Thinking about sports teams provides another example. I once thought that when scouts go out to observe young ball players, they were looking for skilled players to fill certain positions: “We need a 3rd basemen.” Or, “Next year we are going to need a running back.” But it turns out that is not what they do. “Scouts are trained talent evaluators who travel extensively for the purposes of watching athletes play their chosen sports and determining whether their set of skills and talents represent what is needed ” [Italics mine] (Wikipedia, 2007).
What a scout does is look at what players do well. They watch candidates as they throw, hit, run, and catch. As they consider the “package” of who a young athlete is, they go back and talk to coaches and front office people and decide if the talents they observed match the needs of the team as a whole.
Too often, work-based teams select the most available people, rather than those who are most capable in particular activities.
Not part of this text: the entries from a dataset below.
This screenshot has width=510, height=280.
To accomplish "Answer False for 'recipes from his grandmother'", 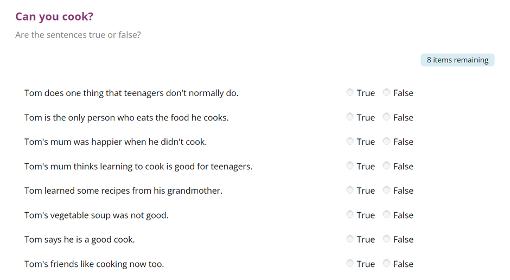I will tap(386, 190).
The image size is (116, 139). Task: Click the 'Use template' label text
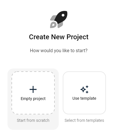[84, 98]
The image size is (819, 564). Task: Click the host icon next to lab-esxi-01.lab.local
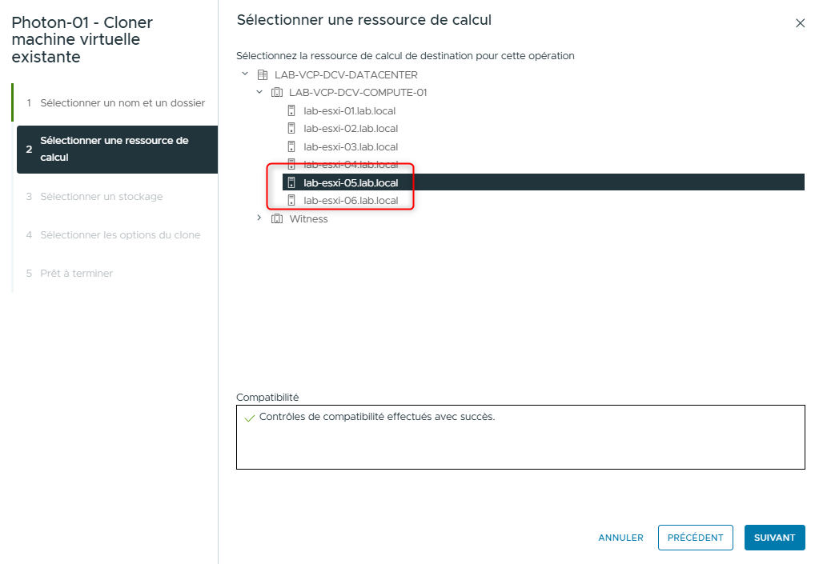tap(290, 110)
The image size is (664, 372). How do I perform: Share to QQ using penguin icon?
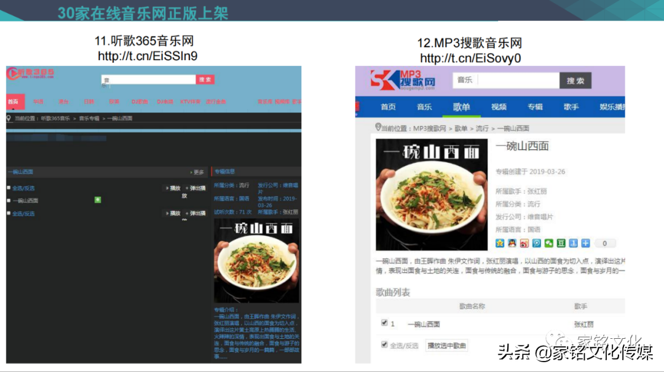[512, 243]
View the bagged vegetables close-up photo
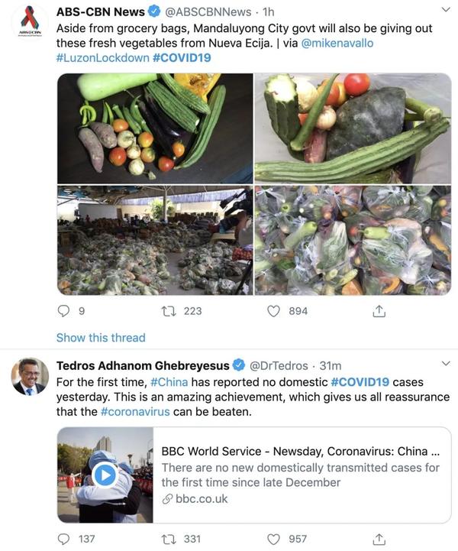Image resolution: width=458 pixels, height=551 pixels. pyautogui.click(x=353, y=241)
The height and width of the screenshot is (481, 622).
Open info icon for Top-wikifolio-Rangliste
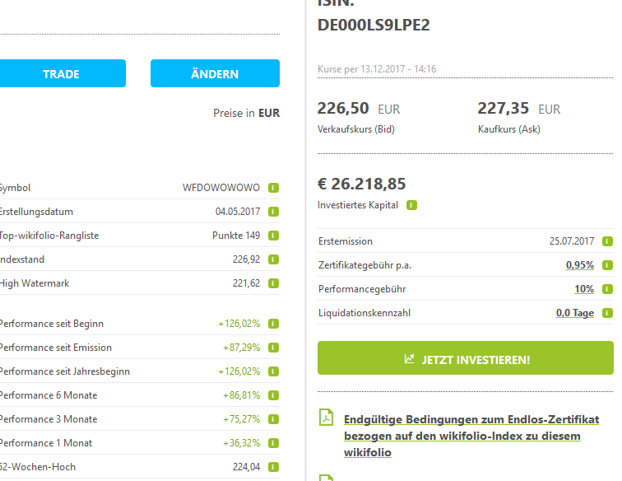click(x=274, y=236)
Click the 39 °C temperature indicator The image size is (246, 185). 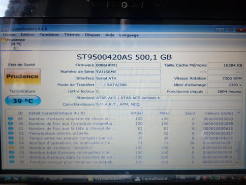pyautogui.click(x=23, y=101)
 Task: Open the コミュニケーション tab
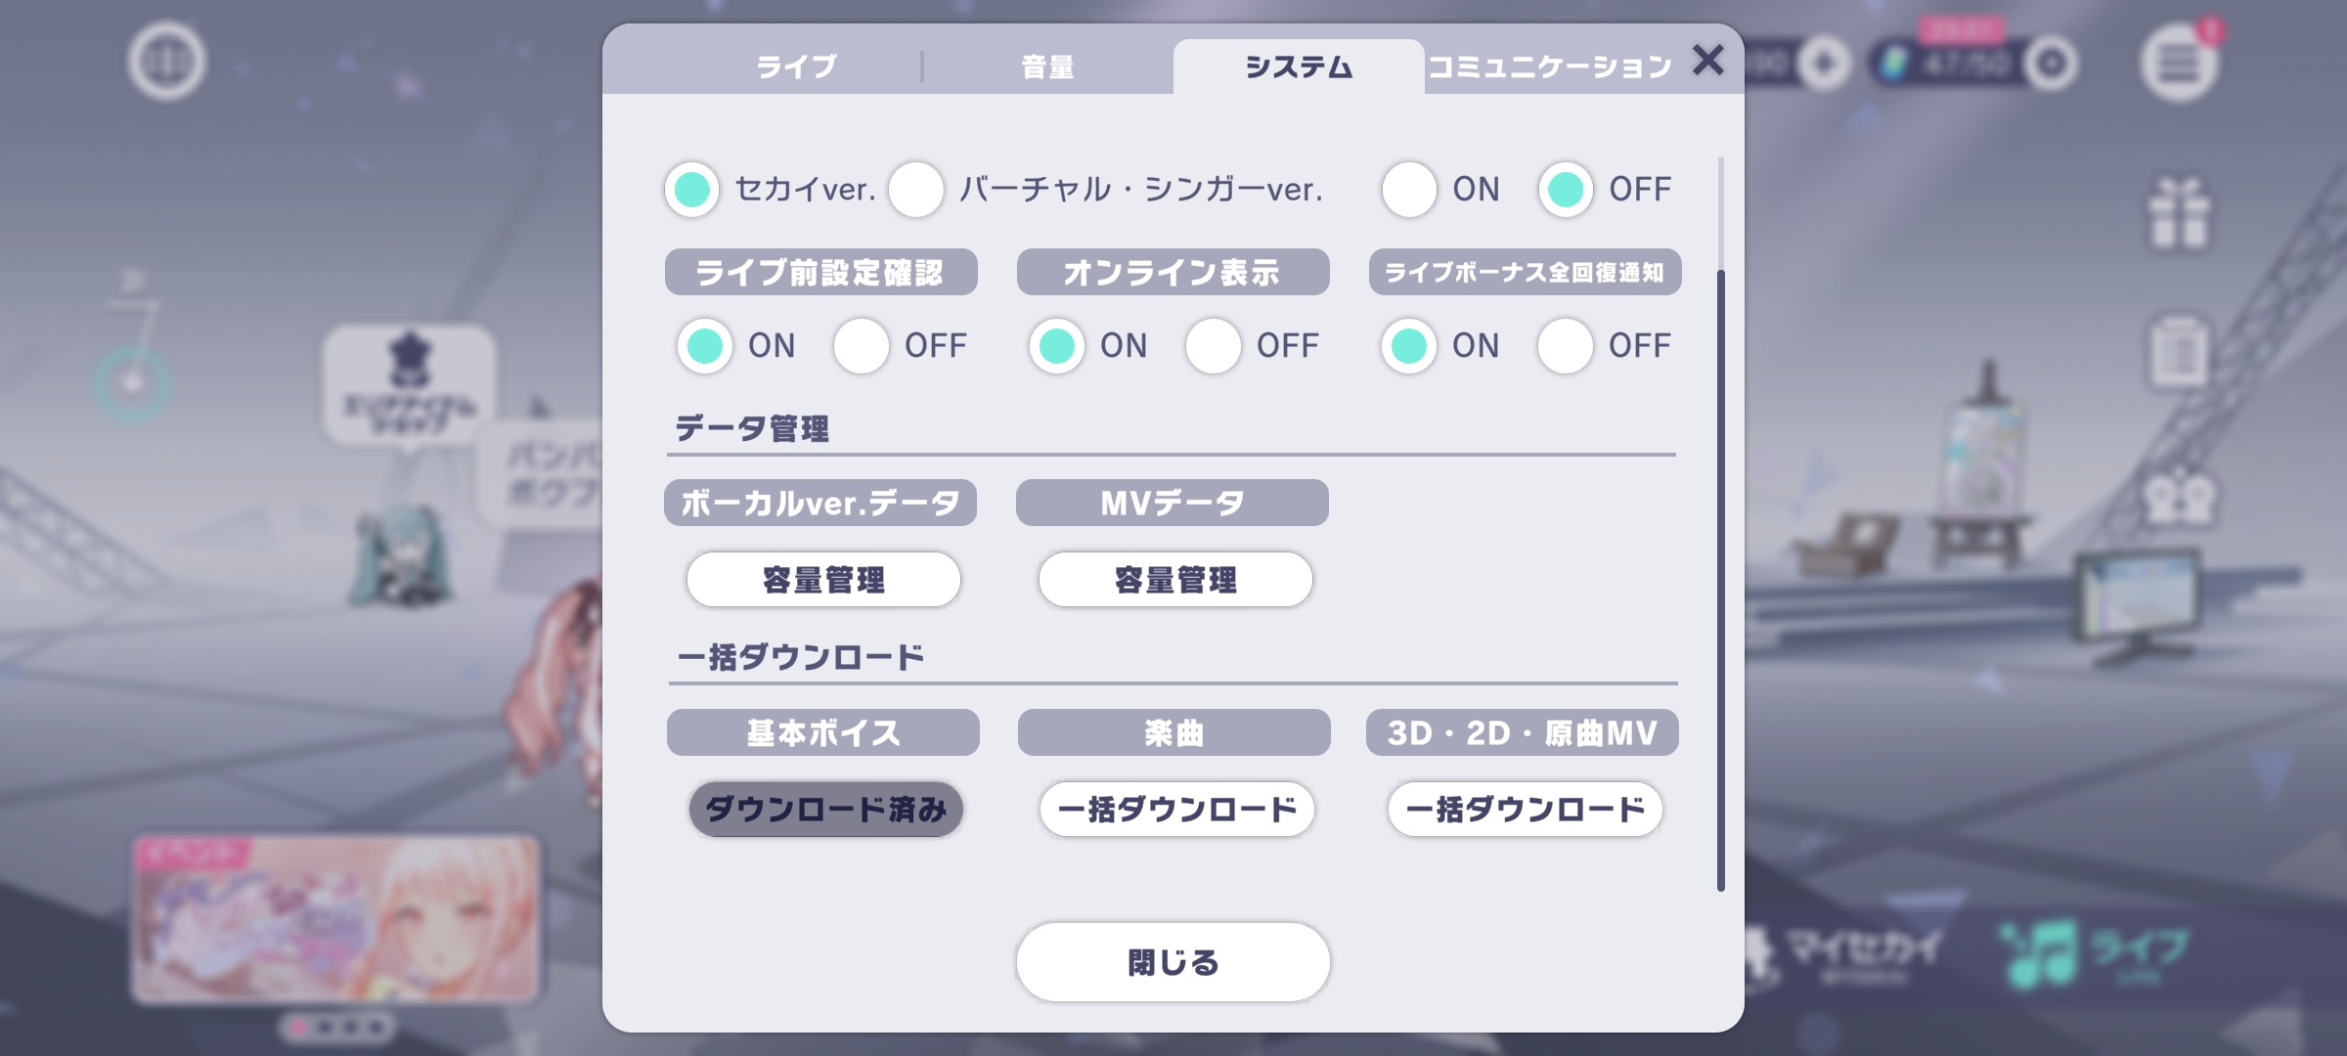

They tend to look for people to fill positions, not those who do certain behaviors with excellence. The lesson from my friend Dave and I, and from the way in which sports teams make their picks, is to find people who already have the talents that, when linked with the talents of others, will result in success.
Paul Kaak, Ph. D. is Associate Professor of Leadership and Director of the Office of Faith Integration at Azusa Pacific University. Paul teaches and consults on leadership issues nationally and internationally.
Today’s Missional Challenge
Consider the strengths of those on your team and how together you can engage in Jesus’ mission utilizing those strengths.